If you find an unrestored pre-1964 car with low mileage it may have its original gearbox fitted. Most early cars had to have their gearboxes rebuilt because of weak synchromesh and poor gear selection, so from 1964 a stronger gearbox was specified and from 1967 synchromesh was fitted on first gear. If anything, the Rover ‘box is considered the weakest; rare Jack Knight five-speed conversion on Rover Coopers is extremely expensive to repair, their parts are scarce plus top gear isn’t an overdrive ratio.

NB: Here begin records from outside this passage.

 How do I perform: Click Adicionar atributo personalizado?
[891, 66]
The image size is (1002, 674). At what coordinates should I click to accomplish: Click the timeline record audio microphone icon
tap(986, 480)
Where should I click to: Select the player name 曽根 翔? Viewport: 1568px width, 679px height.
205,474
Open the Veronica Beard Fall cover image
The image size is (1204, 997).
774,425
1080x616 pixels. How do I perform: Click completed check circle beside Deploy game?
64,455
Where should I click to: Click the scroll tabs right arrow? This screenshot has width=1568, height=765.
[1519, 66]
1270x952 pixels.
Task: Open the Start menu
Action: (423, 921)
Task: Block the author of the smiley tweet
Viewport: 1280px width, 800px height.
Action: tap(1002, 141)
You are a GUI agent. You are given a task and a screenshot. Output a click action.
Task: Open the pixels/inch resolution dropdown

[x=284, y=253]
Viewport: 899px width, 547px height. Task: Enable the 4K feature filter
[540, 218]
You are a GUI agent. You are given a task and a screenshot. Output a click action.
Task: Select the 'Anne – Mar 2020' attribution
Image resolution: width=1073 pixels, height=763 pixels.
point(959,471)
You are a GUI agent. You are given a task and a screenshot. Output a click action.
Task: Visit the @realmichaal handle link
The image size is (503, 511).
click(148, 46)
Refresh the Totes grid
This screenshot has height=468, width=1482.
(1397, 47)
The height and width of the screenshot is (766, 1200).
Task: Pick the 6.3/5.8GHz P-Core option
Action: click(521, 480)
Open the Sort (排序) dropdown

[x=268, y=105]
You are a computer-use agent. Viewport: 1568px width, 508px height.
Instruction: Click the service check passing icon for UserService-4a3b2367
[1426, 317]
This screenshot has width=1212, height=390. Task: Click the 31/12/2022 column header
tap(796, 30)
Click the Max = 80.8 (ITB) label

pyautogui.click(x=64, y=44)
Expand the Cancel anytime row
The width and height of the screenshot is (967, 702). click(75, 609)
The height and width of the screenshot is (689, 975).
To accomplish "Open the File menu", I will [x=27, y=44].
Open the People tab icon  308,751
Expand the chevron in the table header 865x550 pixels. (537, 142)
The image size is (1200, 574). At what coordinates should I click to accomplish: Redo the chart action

The fundamental problem with the Mini’s transmission is that it shares its oil with the engine, which is a lot to ask of any lubricant. For this reason it should have been changed every 6000 miles – although 3000-mile oil swaps are a much better idea. The first thing to go will be the synchro cones, although these should still last 100,000 miles before giving any major trouble.

The transmission shouldn’t be especially noisy on any Mini (although the famous whine will be there of course), but the quietest cars are those built after 1980. If there are any untoward clicking noises on full lock the CV (constant velocity) joints will need to be fixed.

Three Of A Kind

Hillman IMP
Hillman IMP
Arguably the Mini’s closest true rival, the Hillman was just as radical – perhaps more so with its advanced engine and hatchback body style. It’s certainly the smoother performer although perhaps the Imp isn’t as quite as agile around corners. Sport models aren’t as quick as Coopers but nice. A good looking fastback range also offered. Imps are cheaper than a Mini, too.
BMW Mini
BMW Mini
Why not? The original R50 encapsulates the spirit and character of the original BMC brick where as the later generations became fatter and, to be frank, sillier. What they have in abundance is good performance (scintillating in Cooper S guise), cheapness and modern conveniences. Lots around but reliability isn’t up to BMW standards so be choosy when buying. Custom packed Coopers are the best bets.
Fiat 500
Fiat 500
Perhaps the closest thing to a Mini, the 500 offers cute looks, an active owners’ club, even easier DIY and a fun drive – but unless you buy one that’s been modified there’s a frustrating lack of poke on offer although easily improved (see our feature in this issue to find out more). Some models are becoming very expensive.